Nous ne nous atten­dons pas à ce que cette crois­sance ralen­tisse. En fait, nous croyons que l’avenir nous réserve d’autres « bonds » dans la mau­vaise direc­tion, car les crises finan­cières et éco­lo­giques mon­diales ne cessent de s’intensifier. Dans un avenir immé­diat, nous pré­voyons que la bifur­ca­tion de l’extrême droite décrite dans cet article se pour­sui­vra, qu’un mou­ve­ment beau­coup plus vaste, avec un éven­tail de pers­pec­tives plus large, conti­nuera de se déve­lop­per, et que cette crois­sance pro­fi­tera éga­le­ment à des orga­ni­sa­tions plus petites et plus rigou­reuses, aux aspi­ra­tions poli­tiques plus radi­cales. Ces mou­ve­ments s’inscrivent dans une dyna­mique qui pèse direc­te­ment sur l’ensemble du débat poli­tique, nor­ma­li­sant cer­taines idées et légi­ti­mant des mesures « moins radi­cales » ; l’élection de popu­listes néo­li­bé­raux un peu par­tout au Canada, y com­pris ici au Québec avec la CAQ, témoigne de cette réa­lité.

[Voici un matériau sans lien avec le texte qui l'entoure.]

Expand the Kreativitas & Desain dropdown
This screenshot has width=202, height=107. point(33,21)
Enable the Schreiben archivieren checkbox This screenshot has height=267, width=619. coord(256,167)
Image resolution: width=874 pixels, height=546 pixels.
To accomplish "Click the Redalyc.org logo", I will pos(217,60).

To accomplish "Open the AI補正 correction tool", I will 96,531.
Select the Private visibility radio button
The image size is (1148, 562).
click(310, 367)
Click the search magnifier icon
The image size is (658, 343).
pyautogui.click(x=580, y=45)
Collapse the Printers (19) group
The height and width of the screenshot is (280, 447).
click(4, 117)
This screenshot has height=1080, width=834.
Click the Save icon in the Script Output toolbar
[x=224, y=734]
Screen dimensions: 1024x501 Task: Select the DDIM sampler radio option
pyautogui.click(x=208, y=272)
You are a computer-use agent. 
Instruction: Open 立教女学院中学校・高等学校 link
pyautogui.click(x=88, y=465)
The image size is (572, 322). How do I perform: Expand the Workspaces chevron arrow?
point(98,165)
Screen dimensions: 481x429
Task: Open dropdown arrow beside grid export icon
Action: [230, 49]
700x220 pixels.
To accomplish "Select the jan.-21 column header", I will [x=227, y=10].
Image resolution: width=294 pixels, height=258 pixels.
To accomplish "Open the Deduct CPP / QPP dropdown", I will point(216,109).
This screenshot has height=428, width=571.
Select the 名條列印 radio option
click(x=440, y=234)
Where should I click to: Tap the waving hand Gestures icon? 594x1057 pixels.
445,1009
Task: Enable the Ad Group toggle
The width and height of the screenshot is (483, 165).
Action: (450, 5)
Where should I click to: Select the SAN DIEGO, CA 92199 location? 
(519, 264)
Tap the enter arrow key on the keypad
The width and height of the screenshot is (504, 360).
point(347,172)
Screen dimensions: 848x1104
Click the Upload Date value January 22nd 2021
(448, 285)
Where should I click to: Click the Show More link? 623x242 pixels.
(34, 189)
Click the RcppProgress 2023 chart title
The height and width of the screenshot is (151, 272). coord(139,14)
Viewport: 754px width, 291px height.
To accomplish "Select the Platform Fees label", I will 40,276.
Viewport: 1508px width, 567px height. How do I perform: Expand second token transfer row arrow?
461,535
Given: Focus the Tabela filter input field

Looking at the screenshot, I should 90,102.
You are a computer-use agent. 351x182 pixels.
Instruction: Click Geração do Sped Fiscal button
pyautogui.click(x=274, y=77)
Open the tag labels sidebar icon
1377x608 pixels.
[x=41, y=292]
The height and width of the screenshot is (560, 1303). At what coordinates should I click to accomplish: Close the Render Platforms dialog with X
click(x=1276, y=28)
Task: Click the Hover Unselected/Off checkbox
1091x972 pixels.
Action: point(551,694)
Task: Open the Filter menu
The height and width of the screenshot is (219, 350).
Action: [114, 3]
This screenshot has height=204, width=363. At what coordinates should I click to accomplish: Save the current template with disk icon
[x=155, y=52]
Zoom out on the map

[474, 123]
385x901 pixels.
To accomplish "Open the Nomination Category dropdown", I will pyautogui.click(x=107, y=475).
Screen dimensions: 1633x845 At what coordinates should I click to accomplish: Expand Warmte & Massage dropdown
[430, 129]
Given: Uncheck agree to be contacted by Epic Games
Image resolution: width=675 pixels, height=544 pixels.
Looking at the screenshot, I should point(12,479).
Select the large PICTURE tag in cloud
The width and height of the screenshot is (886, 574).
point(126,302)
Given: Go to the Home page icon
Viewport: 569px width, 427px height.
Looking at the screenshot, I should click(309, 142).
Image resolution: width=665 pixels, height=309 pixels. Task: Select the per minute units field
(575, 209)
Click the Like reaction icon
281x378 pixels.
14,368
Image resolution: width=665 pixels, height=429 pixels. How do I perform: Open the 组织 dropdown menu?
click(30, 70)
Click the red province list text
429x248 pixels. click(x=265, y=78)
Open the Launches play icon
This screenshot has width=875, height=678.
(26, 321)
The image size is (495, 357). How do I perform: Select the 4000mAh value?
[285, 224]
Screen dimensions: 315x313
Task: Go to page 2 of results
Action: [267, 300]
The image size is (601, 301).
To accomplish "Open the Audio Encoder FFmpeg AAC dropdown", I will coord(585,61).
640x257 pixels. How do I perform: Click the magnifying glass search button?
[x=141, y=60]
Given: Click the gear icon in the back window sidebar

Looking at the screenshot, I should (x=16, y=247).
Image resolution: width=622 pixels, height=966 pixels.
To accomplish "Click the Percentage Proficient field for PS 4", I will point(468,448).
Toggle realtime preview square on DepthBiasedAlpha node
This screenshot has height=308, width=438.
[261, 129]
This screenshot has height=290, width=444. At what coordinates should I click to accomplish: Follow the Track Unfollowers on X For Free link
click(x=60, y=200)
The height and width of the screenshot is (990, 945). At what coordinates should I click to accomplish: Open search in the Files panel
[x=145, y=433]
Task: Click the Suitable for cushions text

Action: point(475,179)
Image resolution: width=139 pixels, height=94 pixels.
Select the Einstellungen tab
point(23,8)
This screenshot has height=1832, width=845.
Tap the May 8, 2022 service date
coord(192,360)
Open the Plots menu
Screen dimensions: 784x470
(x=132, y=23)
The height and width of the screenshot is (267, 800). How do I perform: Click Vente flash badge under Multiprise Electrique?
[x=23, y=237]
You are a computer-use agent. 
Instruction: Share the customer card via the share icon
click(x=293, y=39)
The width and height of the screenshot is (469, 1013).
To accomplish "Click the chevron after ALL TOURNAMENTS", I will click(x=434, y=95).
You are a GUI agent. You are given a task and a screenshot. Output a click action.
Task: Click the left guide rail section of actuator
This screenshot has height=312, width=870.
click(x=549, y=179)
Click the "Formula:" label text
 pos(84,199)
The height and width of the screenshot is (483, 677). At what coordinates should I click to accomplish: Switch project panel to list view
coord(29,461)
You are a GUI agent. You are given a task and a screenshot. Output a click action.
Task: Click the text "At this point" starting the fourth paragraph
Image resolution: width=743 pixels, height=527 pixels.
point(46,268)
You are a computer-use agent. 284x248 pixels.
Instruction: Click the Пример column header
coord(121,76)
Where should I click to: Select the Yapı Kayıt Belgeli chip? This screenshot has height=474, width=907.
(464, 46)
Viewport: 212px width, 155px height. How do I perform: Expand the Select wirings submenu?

Le Québec n’est pas une ano­ma­lie : aujourd’hui, l’extrême droite, dans ses variantes natio­nales-popu­listes et néo­fas­cistes, a un impact concret sur l’équilibre poli­tique du pou­voir, non seule­ment en Europe et en Amérique du Nord, mais aussi dans cer­tains pays « émer­gents » du Sud (BRICS), où ses repré­sen­tants ont été portés au pou­voir. La tâche qui nous incombe aujourd’hui est d’affronter l’extrême droite et d’apprendre à (re)construire des mou­ve­ments d’émancipation radi­caux qui pour­ront faire des gains concrets et gagner sur ce ter­rain.